### Aim A
In the passage on Ukraine's electricity sector, list every consumer group whose electricity use the passage says has fallen during the war.
### Aim B
Extend the passage on Ukraine's electricity sector, picking up after its final sentence.

### Supplied text
▶

1. Context of the market study and introductory remarks

Since the introduction of martial law on 24 February 2022, Ukraine’s electricity sector has operated under special regulatory arrangements. The pre-war market model has remained largely in place but with significant adjustments. The Ministry of Energy has been granted extensive decision-making powers over the operations of companies in the sector. As of the beginning of 2023, attacks on Ukrainian infrastructure continue. The electricity sector has been a major target of attacks and has suffered immense damage. Under these adverse conditions, it has also proven its resilience.

Emergency measures to deal with the immediate effects of the war are not the focus of this study. These are vital to keep the power system functioning under extraordinary circumstances but are of a temporary nature and of lesser relevance to the longer-term development of the electricity sector. The expectation is that Ukraine’s post-war regulatory system for the electricity sector will closely resemble the pre-war system described in this study. Market studies normally rely on extensive factual input from market participants, and on their views on the state of competition. For this study, the collection of information from market participants has been severely restricted by the war. Replies to an extensive questionnaire received shortly before Russia’s war of aggression could not be verified and may be outdated, reducing their utility. Market participants and public authorities have been under immense pressure, given their responsibility to keep the electricity system intact. Contact with stakeholders has been limited since the start of the war, and circumstances have not permitted in-depth discussions or the distribution of additional questionnaires.

Further, martial law has led to the imposition of restrictions on the publishing and sharing of information on sensitive parts of Ukraine’s economy, including the electricity sector. Even in absence of such restrictions, the impact of the war cannot be assessed at a granular level due to the dramatic and ongoing damage it has caused. As a result, the study has had to rely largely on publicly available information, some of which is not fully up to date. Inevitably, this has some negative implications for the robustness of the analysis. Nevertheless, the study should give an adequate description of the main features of Ukraine’s electricity sector and the framework within which it operates.

The aim of this competition market study is to identify potential competition issues in the electricity sector and to provide recommendations to make the sector more competitive. These recommendations will provide a basis for measures by which Ukrainian authorities can overcome obstacles to effective competition, allowing Ukraine to reap fully the rewards of a liberalised electricity sector.

Most changes in the electricity sector during the war have been driven by factors beyond competition, and are mostly of a temporary nature, but some developments are noteworthy.

As a direct consequence of the war, electricity demand in Ukraine has dropped by around one-third. Business and industrial consumption has fallen due to sharply reduced economic activity, and demand by households has declined as almost 8.2 million people have been forced to flee the country (UNHCR, 2023[1]).

◀

### Stored rows
▶

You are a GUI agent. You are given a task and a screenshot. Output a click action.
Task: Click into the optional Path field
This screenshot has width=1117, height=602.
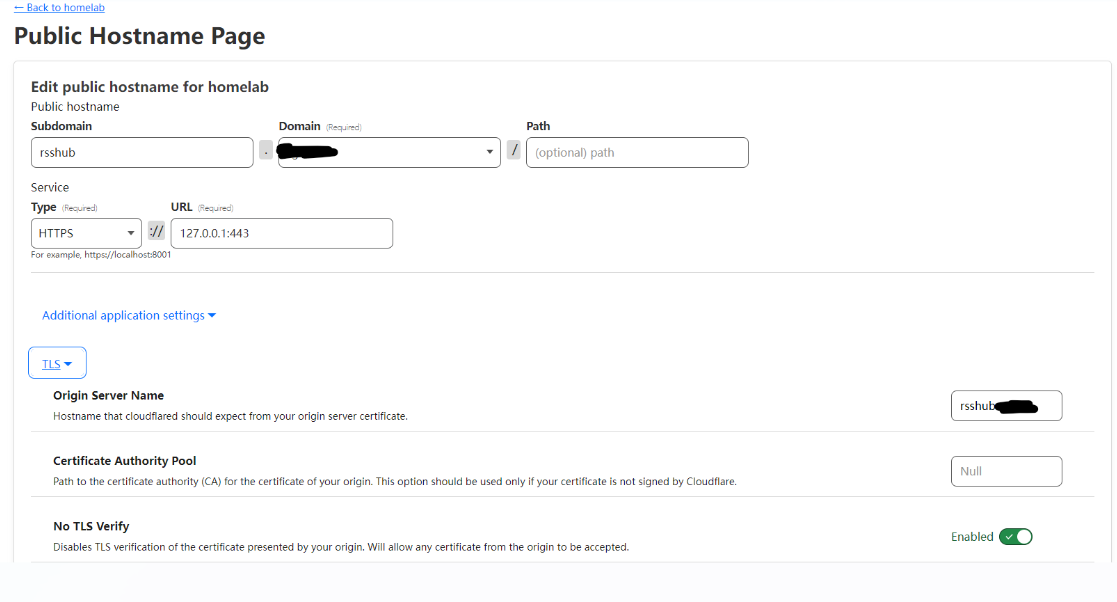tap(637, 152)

◀
▶

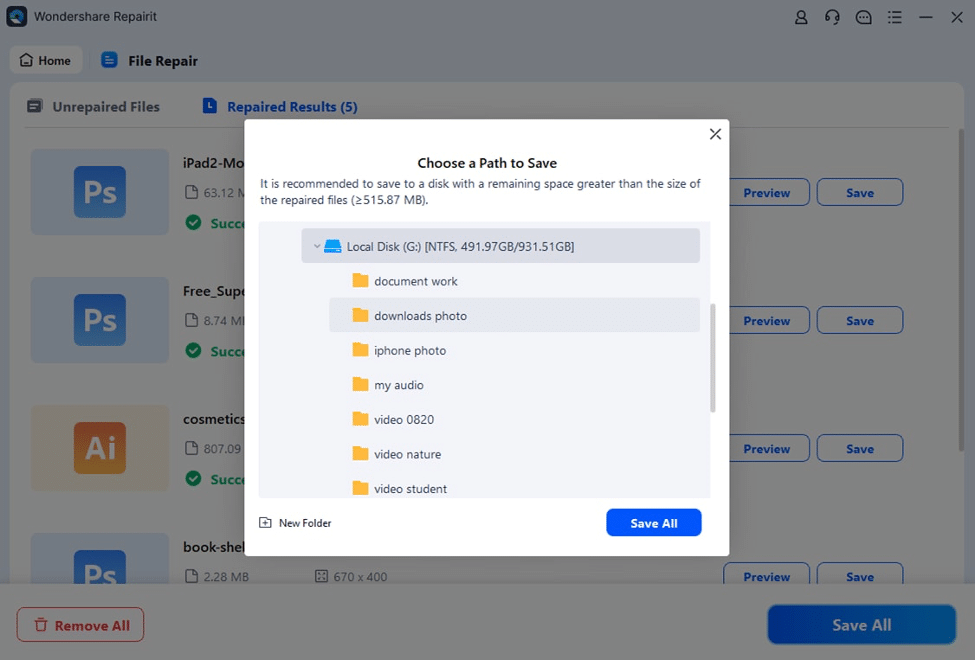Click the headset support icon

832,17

◀

### Exercise output A
- Business
- Industry
- Households

### Exercise output B
Initially, lower demand led to significant price declines in short-term wholesale markets, threatening electricity producers’ financial viability. This prompted the introduction of price floors. Later, prices recovered as generation capacity became increasingly constrained due to physical damage to power plants and the network.

In March 2022, the Cabinet of Ministers of Ukraine introduced a moratorium on disconnecting households from electricity supply and other utility services due to non-payment of electricity bills.1 The moratorium also applies to non-households in militarily active areas and in occupied territories.

In addition, in the event of termination of the supply of electricity by the previous supplier, consumers whose original suppliers have been designated “default market participants” or which lose supply licences have been transferred to one of the country’s universal service suppliers.2 This ensures that consumers are not left without electricity in the event of termination of their contract by the previous supplier.

Another major development with the potential to transform Ukraine’s electricity sector has been its synchronisation with the Continental European Transmission System. Synchronisation ensures that electricity networks function at the same frequency. It increases the stability of connected networks and allows deeper integration of electricity markets. Ukraine has been seeking to synchronise its electricity network with the European system since the 1990s. The Burshtyn Energy Island (BEI), a small part of Ukraine‘s power system that accounts for around 4% of total production and consumption, has been synchronised with the European system since 1 July 2003. Ukraine applied for synchronisation of its entire system in 2006 (Ukrenergo, 2023[2]). In an emergency procedure, the Ukrainian power system was synchronised with the Continental European Power System on 16 March 2022 (ENTSO-E, 2022[3]). At the same time, the two separate Ukrainian power trade zones, the BEI and the Integrated Power System (IPS), were merged so that Ukraine now has a single power trade zone.


[8] Albul, S. (2023), Electricity capacity shortage has increased in Ukraine, LB.ua, https://lb.ua/society/2023/01/10/542048_ukraini_zris_defitsit_potuzhnosti.html (accessed on 15 February 2023).

[3] ENTSO-E (2022), Continental Europe successful synchronisation with Ukraine and Moldova power systems, https://www.entsoe.eu/news/2022/03/16/continental-europe-successful-synchronisation-with-ukraine-and-moldova-power-systems/.

[9] Global Reinsurance (2022), Renewables face billions of dollars in Ukraine losses - PCS, https://www.globalreinsurance.com/home/renewables-face-billions-of-dollars-in-ukraine-losses-pcs/1441292.article (accessed on 28 February 2023).

[10] Korogodskyi, Y. (2022), Almost $1.5 billion: Shmygal talked about international aid to Ukraine in the energy sector, LB.ua, https://lb.ua/economics/2022/12/25/540343_mayzhe_15_mlrd_shmigal_rozpoviv_pro.html (accessed on 7 March 2023).

[6] Kovalenko, O. (2022), More than 8,000 generators are brought to Ukraine every day - Shmyhal - UNIAN, Ukrainian Independent News Agency, https://www.unian.ua/economics/energetics/shchodnya-v-ukrajinu-zavozyat-ponad-8-tisyach-generatoriv-shmigal-12051636.html (accessed on 7 March 2023).

[4] Kyiv School of Economics (2023), The total amount of damage caused to Ukraine’s infrastructure due to the war has increased to almost $138 billion, Kyiv School of Economics, https://kse.ua/about-the-school/news/the-total-amount-of-damage-caused-to-ukraine-s-infrastructure-due-to-the-war-has-increased-to-almost-138-billion/ (accessed on 7 March 2023).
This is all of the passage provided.